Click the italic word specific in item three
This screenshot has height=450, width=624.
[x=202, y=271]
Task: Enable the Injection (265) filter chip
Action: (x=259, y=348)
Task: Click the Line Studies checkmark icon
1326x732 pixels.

→ Directions for this task:
Write out, exactly as shown, only the lines running from the one that contains "Task: Click the Line Studies checkmark icon" to the last line above.

→ Task answer:
Task: Click the Line Studies checkmark icon
1326x732 pixels.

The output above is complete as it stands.